Job: Pick up the passage about infrared dust and scratch removal in film scanners after its final sentence and keep writing it.

Passage provided:
-*-*-
There is a problem scanning Kodachrome, which is a different Kodak film
of course, but this is related to an added feature in high end scanners
rather than the scanning itself.

Most good film scanners these days have a feature which detects and
conceals dirt and defects on the film, usually a version of Kodak's ICE
or a similar technology. This uses a 4th channel in the scanner, in
addition to the normal 3 colour channels, which operates in the
infrared. The dyes of Ektachrome, colour negative and some black and
white (the chromogenic type) films are fairly transparent in the
infrared, so the image in that channel is mainly dirt, scratches and
defects on the film surface itself. By comparing the infrared channel
with the other 3 channels, the ICE algorithm can detect where each of
these defects in the scan is and mask it by cloning information from the
surrounding area, effectively repairing the damage automatically. The
process is entirely transparent to the user, who only needs to select
the function on the scanner driver and wait the additional few seconds
for the result to be processed.
-*-*-
Data below:
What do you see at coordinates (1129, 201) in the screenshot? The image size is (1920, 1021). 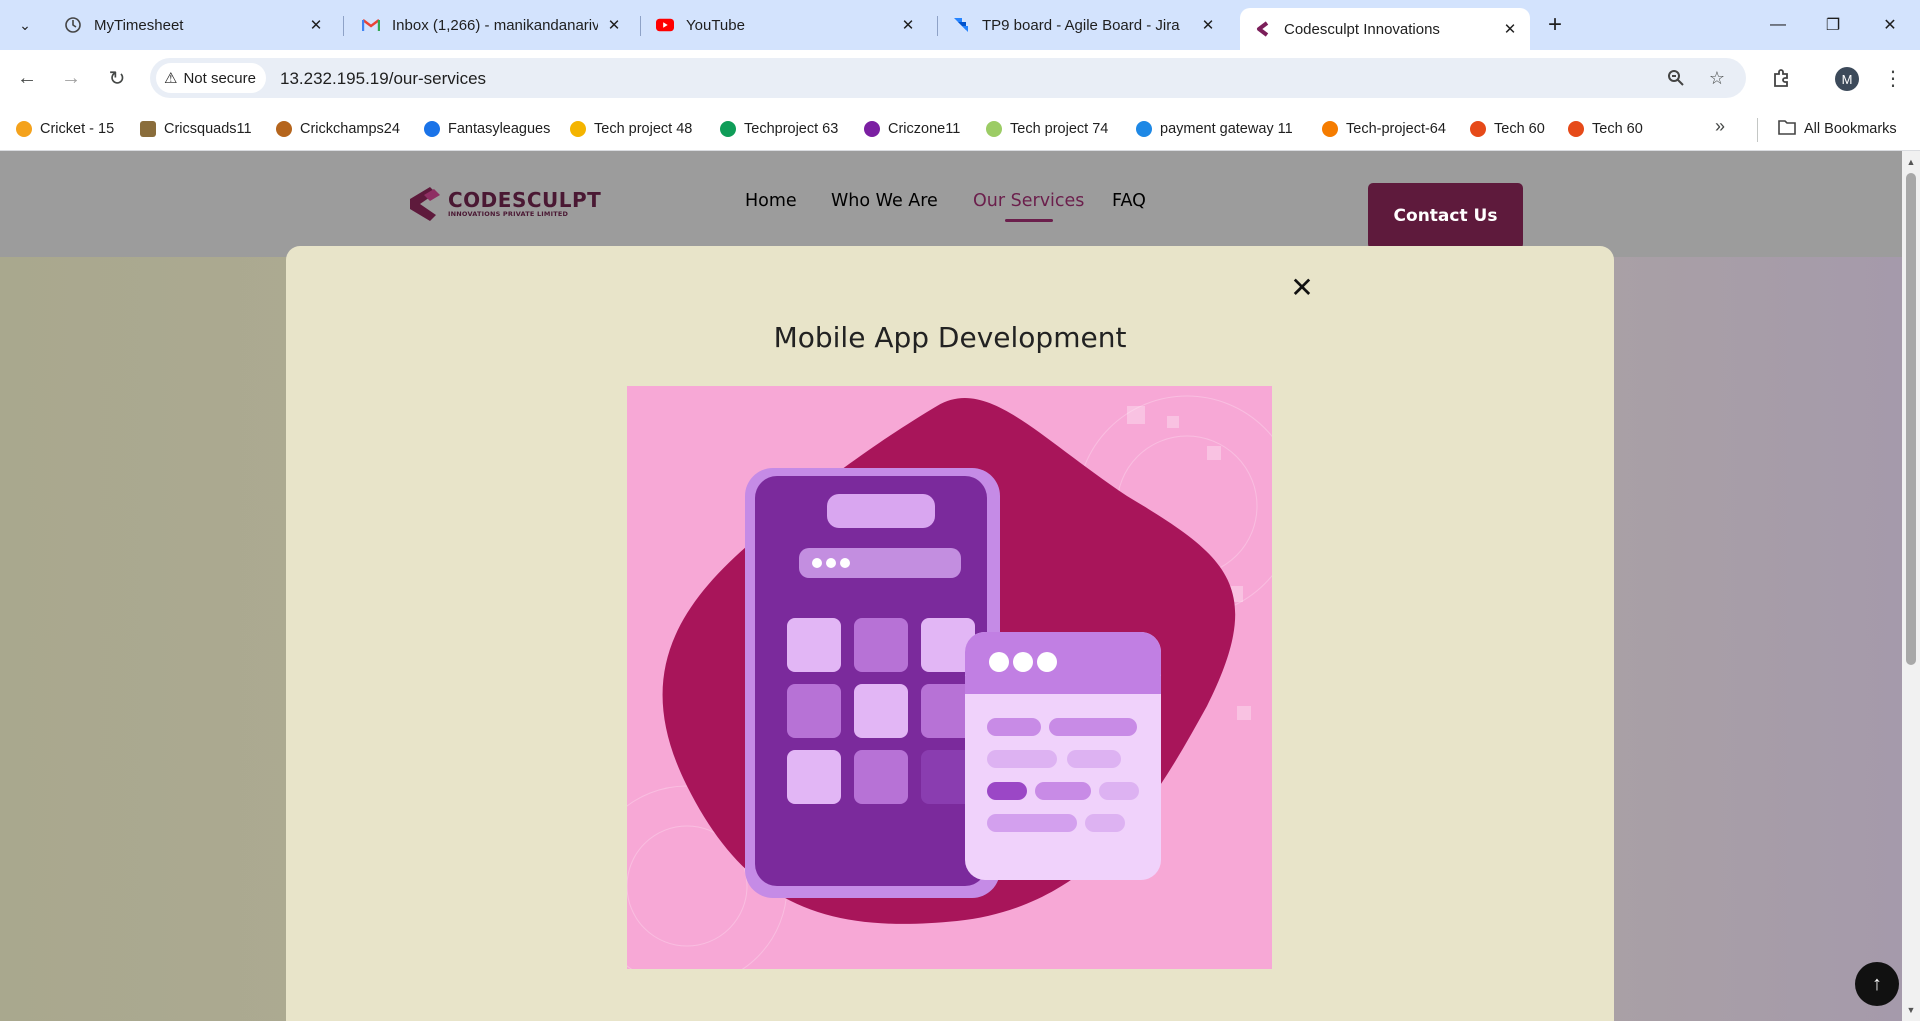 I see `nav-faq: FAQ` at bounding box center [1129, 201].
-*-*-
Answer for this exercise:
The problem with ICE is that it doesn't work with traditional black and
white film because the developed image on such film is formed from
silver oxide suspended in the emulsion and silver oxide, unlike the
colour dyes, is opaque to the infrared wavelengths used in ICE. In
fact, silver oxide is pretty opaque to most wavelengths up to at least
30um, so there really isn't any possibility of a future development of
the ICE technique coming along to work with traditional black and white
film - there is every possibility that an alternative technique could be
developed, but it won't use the process we know of as ICE today.

So why is ICE a problem with Kodachrome? In common with most other
colour films, Kodachrome starts life as three layers of black and white
emulsion separated by colour filter layers. However, the development of
most other colour films includes a bleach bath which completely removes
all of the developed silver oxide leaving only the colour dyes to form
the image. Kodachrome development does not *always* bleach all of
silver oxide away and some of the darkest and deepest colours *can* have
residual silver oxide in the emulsion - which makes those parts of the
image opaque to the infrared channel of an ICE equipped scanner.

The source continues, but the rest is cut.